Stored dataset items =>
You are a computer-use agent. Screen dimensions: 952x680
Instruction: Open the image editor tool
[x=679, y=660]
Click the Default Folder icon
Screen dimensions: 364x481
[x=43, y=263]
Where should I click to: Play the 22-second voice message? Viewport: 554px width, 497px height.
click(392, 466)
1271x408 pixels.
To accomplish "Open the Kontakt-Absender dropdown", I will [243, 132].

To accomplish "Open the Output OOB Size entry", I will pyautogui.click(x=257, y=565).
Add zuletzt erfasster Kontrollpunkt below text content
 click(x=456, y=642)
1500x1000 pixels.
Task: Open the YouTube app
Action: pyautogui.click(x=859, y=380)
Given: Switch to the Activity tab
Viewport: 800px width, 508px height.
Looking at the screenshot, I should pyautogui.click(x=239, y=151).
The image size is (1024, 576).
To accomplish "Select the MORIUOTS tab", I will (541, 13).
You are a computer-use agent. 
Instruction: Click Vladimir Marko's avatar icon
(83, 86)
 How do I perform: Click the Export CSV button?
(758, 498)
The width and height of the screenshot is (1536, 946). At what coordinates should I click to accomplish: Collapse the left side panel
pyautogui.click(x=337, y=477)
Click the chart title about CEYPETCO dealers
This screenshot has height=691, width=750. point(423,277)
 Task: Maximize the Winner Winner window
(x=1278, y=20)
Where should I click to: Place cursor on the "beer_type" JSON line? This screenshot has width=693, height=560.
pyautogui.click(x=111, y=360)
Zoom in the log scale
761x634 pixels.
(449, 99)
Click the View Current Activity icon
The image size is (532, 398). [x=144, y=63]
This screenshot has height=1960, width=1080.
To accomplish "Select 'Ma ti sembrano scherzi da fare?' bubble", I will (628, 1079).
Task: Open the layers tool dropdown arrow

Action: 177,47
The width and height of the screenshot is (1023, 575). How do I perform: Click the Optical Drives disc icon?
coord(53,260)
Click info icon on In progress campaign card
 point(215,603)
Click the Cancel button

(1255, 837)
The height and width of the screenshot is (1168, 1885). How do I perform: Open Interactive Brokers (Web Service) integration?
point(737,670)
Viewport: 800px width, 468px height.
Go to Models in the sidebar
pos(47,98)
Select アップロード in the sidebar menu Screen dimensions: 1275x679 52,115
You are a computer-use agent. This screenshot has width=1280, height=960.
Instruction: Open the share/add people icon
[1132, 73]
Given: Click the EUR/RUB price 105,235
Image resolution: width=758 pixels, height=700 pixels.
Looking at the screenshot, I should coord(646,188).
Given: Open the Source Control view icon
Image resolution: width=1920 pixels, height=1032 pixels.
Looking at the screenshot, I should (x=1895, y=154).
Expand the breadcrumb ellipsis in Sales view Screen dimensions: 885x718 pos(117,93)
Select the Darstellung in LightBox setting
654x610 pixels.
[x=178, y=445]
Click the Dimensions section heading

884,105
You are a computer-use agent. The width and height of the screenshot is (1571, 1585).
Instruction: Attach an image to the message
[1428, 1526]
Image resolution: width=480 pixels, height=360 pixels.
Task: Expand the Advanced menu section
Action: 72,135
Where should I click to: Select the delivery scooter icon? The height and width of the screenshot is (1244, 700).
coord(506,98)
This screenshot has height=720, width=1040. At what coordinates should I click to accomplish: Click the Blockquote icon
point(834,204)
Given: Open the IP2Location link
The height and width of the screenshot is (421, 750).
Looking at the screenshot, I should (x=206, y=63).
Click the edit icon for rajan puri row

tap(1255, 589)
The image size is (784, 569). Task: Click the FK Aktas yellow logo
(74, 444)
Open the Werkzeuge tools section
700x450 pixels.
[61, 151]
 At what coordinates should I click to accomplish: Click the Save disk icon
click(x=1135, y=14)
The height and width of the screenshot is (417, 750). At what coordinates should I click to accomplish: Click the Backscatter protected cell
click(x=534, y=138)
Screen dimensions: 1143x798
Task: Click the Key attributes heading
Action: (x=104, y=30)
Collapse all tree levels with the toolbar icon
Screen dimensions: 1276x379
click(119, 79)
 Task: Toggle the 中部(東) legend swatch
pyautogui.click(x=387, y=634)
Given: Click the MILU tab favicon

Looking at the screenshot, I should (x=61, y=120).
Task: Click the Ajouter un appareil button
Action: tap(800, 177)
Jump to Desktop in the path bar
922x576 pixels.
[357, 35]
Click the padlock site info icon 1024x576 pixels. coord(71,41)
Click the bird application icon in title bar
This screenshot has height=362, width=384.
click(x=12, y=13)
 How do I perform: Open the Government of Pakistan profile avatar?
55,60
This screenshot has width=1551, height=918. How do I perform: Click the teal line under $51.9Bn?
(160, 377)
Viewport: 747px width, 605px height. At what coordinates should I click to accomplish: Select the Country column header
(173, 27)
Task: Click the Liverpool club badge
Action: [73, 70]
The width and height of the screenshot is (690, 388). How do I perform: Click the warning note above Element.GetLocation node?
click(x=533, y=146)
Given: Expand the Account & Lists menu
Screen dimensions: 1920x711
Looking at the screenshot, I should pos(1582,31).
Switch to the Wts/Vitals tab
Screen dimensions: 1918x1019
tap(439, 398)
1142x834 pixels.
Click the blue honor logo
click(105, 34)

DIRECTIONS =>
Report back each line of the entries that holds the string "computer".

PROBLEM SOLUTION =>
You are a computer-use agent. Screen dimensions: 952x680
You are a computer-use agent. 
You are a computer-use agent. This screenshot has width=1280, height=960.
You are a computer-use agent. The width and height of the screenshot is (1571, 1585).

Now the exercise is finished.